Karadeniz’in en batısında onlarca yıldır denizcilere kılavuzluk eden İğneada Feneri, Kırklareli’nin Demirköy ilçesine bağlı İğneada beldesinin ucunda yükseliyor. Belde merkezinden 4 kilometre mesafede bulunan tarihi fener, kıyı güvenliğine büyük önem veren Sultan Abdülmecit döneminde inşa ettirilmiş. Fransızların imzasını taşıması sebebiyle günümüzde hâlen halk arasında Fransız Feneri olarak adlandırılıyor. 1866 yılından beri ayakta duran İğneada Feneri’nin ışığı, hele ki inşa edildiği dönem göz önünde bulundurulursa, hakikaten çok güçlü. Eskiden gaz yağı ile aydınlatılan yapı, günümüzde güçlü ampuller ve yansıtıcılar sayesinde 20 mil uzağı bile aydınlatabiliyor.
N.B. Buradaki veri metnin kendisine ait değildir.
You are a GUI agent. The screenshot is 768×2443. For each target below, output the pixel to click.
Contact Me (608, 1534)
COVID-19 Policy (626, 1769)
Karadeniz’in hırçın dalgaları ve sürprizli yapısı düşünülürse, İğneada Feneri’nin ışığının denizciler için ne kadar büyük önem taşıdığı ortada. Denizden yüksekliği 44 metreye ulaşan yapı, yıllardır Kıyı Emniyeti Genel Müdürlüğü bünyesinde ve ulusal miras statüsüyle koruma altında. Buradan manzara, tahmin edebileceğiniz üzere nefes kesici. Feneri yakından görmeye gelen ziyaretçilerin manzaranın da tadını doyasıya çıkarabilmesi için, yapının hemen altına küçük ve salaş bir kafe açılmış. Dilerseniz burada keyifli bir çay ya da kahve molası verebilir, bu esnada Karadeniz’in engin mavisine dalabilirsiniz. Ancak bu bölge epey rüzgarlı olabiliyor, bizden söylemesi.
İğneada Feneri’nin ışığının asırlardır kesilmemiş olması, kolektif bir emeğin ürünü. Örneğin, Selvet Nine, küçük yaşta gelin geldiği İğneada’da, eşi Osman Bey’in vefatından sonra 14 sene boyunca feneri bizzat çalıştırmış. Hatta kızlarından birini de bu tarihi yapının içinde dünyaya getirmiş. Bunca zorluk içinde bile denizi aydınlatma görevini üstlenen fener, bugün biraz bakımsız kalmış olsa da hâlen çok etkileyici bir görünüme sahip. İğneada’nın doğal güzelliklerini yakından görmek için, siz de tarihi deniz fenerinin yanı başında biraz soluklanabilir ve kendinizi manzaranın büyüleyiciliğine bırakabilirsiniz.